# Neocogniauxia monophylla



## Tom-DE (Apr 18, 2019)

Not often found in collection...can be difficult to grow. I/C grower.
This species was found in Jamaica... Initially it was placed in the Pleurothallid group but it is closely related to Laelia.
Plant has very thin canes like Restrepia,~5" tall plant, single 2" flower on a 5"(+) spike. No fragrance.


----------



## Ozpaph (Apr 18, 2019)

that is lovely


----------



## Linus_Cello (Apr 19, 2019)

Cool. Where’d you get this from?


----------



## Tom-DE (Apr 19, 2019)

Linus_Cello said:


> Cool. Where’d you get this from?



got it from Andy P. years ago. Now I told you, I have to kill you, do I?

PS, if you don't have the condition(cool side of intermediate to cool, high humidity, very good water), I would not recommend it.


----------



## TrueNorth (Apr 19, 2019)

Very nice. Great photos too. 

I have had Neocogniauxia hexaptera for years. It likes similar conditions, although I do put it outside for the summer and it seems to like that.


----------



## Tom-DE (May 2, 2019)

TrueNorth said:


> Very nice. Great photos too.
> 
> I have had Neocogniauxia hexaptera for years. It likes similar conditions, although I do put it outside for the summer and it seems to like that.
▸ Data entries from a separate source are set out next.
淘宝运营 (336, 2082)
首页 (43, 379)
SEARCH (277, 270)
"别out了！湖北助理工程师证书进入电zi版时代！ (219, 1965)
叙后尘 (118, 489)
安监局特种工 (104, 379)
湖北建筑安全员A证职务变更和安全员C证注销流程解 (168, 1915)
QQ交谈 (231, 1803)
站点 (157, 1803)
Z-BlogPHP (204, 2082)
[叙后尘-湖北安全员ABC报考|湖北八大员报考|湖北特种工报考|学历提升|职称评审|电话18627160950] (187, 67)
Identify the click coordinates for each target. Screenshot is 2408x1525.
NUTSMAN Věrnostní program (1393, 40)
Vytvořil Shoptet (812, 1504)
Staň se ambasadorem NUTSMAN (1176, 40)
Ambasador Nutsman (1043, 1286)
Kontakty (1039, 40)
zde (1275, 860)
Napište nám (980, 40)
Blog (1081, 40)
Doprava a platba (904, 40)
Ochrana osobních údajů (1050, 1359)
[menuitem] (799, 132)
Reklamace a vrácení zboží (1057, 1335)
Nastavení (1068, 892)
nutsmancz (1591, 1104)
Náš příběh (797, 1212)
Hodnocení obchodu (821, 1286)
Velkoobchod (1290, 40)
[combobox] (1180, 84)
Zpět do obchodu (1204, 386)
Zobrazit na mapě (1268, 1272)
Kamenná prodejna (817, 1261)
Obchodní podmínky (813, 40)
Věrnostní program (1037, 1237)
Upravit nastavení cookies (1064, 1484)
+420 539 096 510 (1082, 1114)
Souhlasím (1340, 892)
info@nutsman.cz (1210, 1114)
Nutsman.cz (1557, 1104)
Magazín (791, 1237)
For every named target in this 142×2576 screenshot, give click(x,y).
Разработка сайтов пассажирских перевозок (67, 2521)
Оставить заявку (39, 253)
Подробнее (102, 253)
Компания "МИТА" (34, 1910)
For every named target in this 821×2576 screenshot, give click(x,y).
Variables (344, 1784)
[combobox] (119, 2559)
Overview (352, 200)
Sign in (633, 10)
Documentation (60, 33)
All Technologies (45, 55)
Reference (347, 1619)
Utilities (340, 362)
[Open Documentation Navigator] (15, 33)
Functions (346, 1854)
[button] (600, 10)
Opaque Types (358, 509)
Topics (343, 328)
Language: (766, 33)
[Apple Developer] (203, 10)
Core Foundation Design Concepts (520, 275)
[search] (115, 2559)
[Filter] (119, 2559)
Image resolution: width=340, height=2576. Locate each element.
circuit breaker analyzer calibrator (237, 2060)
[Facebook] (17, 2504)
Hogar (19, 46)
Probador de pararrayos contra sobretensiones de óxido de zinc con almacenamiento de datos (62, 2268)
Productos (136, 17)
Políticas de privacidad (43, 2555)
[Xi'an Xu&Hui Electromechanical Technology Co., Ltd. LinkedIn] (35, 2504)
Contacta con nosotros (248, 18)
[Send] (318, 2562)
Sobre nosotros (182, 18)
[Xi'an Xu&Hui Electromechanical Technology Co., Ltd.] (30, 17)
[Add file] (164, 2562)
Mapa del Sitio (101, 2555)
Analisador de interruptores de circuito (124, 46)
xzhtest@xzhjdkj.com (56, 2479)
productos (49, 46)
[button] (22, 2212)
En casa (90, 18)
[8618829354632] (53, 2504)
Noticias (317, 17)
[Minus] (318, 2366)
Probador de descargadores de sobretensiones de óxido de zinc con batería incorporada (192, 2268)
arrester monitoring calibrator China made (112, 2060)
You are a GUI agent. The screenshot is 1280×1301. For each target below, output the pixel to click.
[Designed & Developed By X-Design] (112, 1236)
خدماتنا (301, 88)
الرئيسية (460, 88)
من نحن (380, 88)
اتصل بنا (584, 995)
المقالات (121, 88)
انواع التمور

I guess you can grow it outdoor in Canada if the humidity is good. I also grew a few hexaptera seedlings before I sold my collection and they were all weaker growers for me. 
Please post your N. hexaptera while it is in bloom. We don't see this genus often....


----------



## Djthomp28 (May 3, 2019)

The intensity of the color is amazing.


----------



## TrueNorth (May 3, 2019)

My hexaptera hasn't flowered for a few years. Here are some (not very good) photos of it's most recent blooming.


----------



## Tom-DE (May 3, 2019)

TrueNorth, that is great!


----------



## NYEric (May 8, 2019)

Thanks for sharing.


----------